No Brasil, o campo artístico cultural sempre desempenhou papel relevante nos projetos de poder ao longo de nossa história. Ora no auxílio à construção da ideia do Brasil como Nação, com Pedro II; ora como difusor do projeto de um  Brasil trabalhador, na Era Vargas; ora como sinalizador de um processo de distensão política, ao final do regime militar, em contraponto à censura que, sob o pretexto de estabelecer um freio à expansão do comunismo no Ocidente, constituiu-se no braço ativo do ideário da  Segurança Nacional; ora como um recurso econômico capaz de impulsionar a economia, a partir da criação do Ministério da Cultura (MinC) e do lema “Cultura é um bom negócio”; ora reconhecendo a centralidade do campo para a conquista da soberania nacional e popular, a diversidade de manifestações artístico culturais, fortalecendo as expressões regionais e profissionalizando o setor, nos governos Lula e Dilma; e finalmente, no Governo Bolsonaro, o movimento de destruição de todo este processo de construção institucional, em nome do combate ao que apelidaram fantasiosamente de  “marxismo cultural”, da moralização dos costumes, da introdução de um viés religioso como instrumento de contenção da criatividade e da liberdade de expressão e pensamento, corrompendo o ideal de  Estado Laico e a  própria  ideia de Democracia, e da radicalização da política neoliberal, fundada sobre  os valores da competição, individualismo e meritocracia, imposta à periferia do sistema como forma de pagar a conta da crise que as próprias economias neoliberais centrais, criaram, possibilitando assim sua sobrevivência.

Com o argumento da contenção de gastos e de que a Cultura não é um setor  indispensável da vida cotidiana, mesmo  tendo um dos mais baixos orçamentos da Esplanada dos Ministérios, não temos mais o MinC. Todos os governos de perfil autoritário, com exceção de Getúlio Vargas que fez um uso adequado do campo cultural/educativo, têm como primeira iniciativa abolir a pasta da Cultura.

Este desejo voraz de  destruição  está diretamente ligado ao  alto Poder e capilaridade que a Cultura possui já que é o resultado dos encontros, trocas  e escolhas estéticas e éticas entre os diversos grupos que compõem a Nação no seu cotidiano ao longo da História.

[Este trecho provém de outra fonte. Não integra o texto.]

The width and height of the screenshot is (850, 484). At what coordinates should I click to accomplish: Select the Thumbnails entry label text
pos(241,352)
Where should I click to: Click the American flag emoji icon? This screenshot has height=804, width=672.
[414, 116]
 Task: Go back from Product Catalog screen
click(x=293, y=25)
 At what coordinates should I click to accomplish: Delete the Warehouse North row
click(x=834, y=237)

Mas talvez este  investimento precário no campo artístico-cultural e os movimentos para destruir os que existem seja,  ao mesmo tempo, uma forma dos “ excluídos da criatividade” penalizarem os “criativos”, vistos como aqueles que têm o privilégio de desenvolver seus potenciais de invenção. Uma espécie de vingança contra artistas, intelectuais e semelhantes, por parte daqueles que se acham privados do gozo estético e criativo, por um sistema mecânico e alienante de trabalho e um sistema educacional que insiste em negligenciar o papel estrutural das Artes, Ciência e Pensamento para o desenvolvimento humano.

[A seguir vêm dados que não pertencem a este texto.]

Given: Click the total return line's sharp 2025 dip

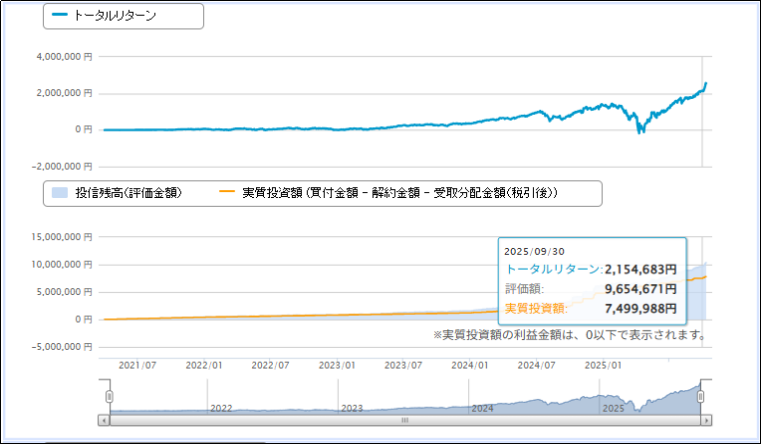Looking at the screenshot, I should [640, 130].
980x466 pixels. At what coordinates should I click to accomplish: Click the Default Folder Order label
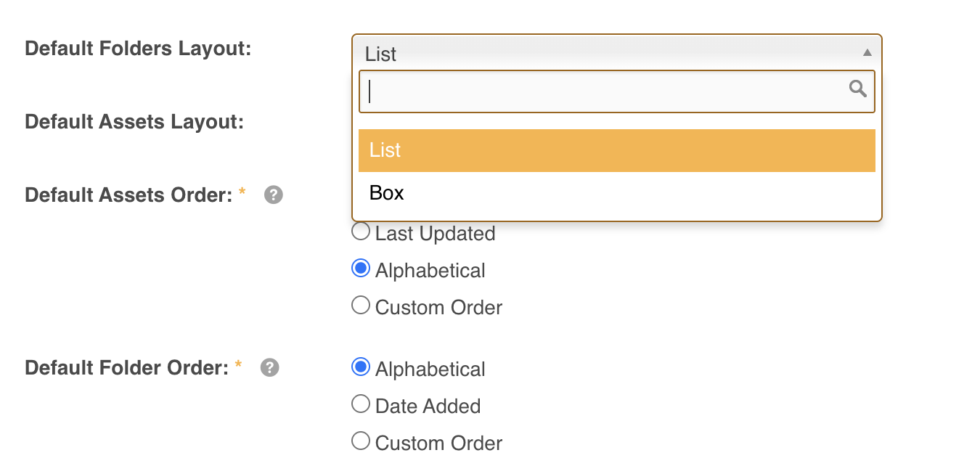(127, 367)
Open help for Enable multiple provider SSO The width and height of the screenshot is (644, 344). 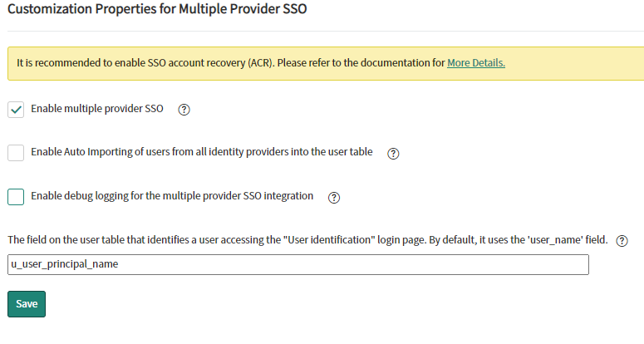click(184, 110)
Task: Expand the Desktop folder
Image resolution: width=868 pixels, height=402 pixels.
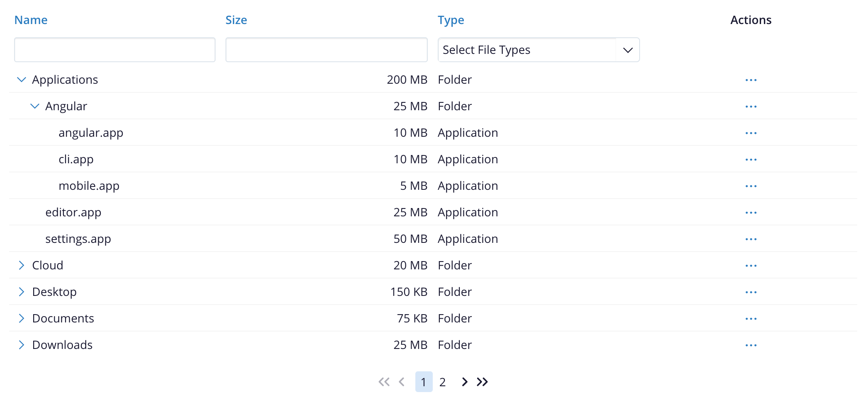Action: [22, 292]
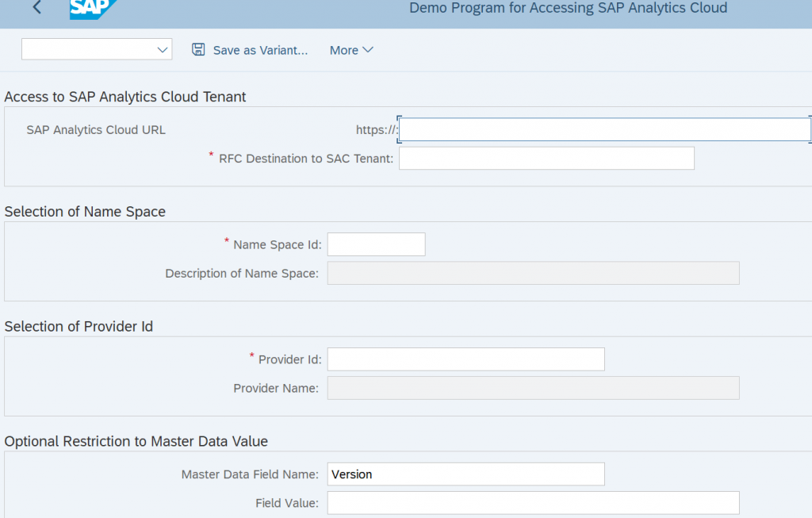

Há uma imagem produzida durante a campanha presidencial de 2018 que mostra o Presidente Messias com uma criança ao colo simulando porte de arma. Ela sintetiza o macabro presente que testemunhamos, ao ferir dois princípios básicos para a concretização do processo civilizatório, o  “não matarás” que rechaça todo incentivo ao homicídio; e por não ter havido punição a este  incentivo, a imagem fere o princípio basilar sem o qual nenhuma civilização é possível, o Direito.

Ao encerrar suas reflexões sobre o “mal estar na civilização”, Freud adverte:

“A questão fatídica para a espécie humana parece-me ser saber se, e até que ponto, seu desenvolvimento cultural conseguirá dominar a perturbação de sua vida comunal causada pelo instinto humano de agressão e autodestruição.” (Freud, 199:,111).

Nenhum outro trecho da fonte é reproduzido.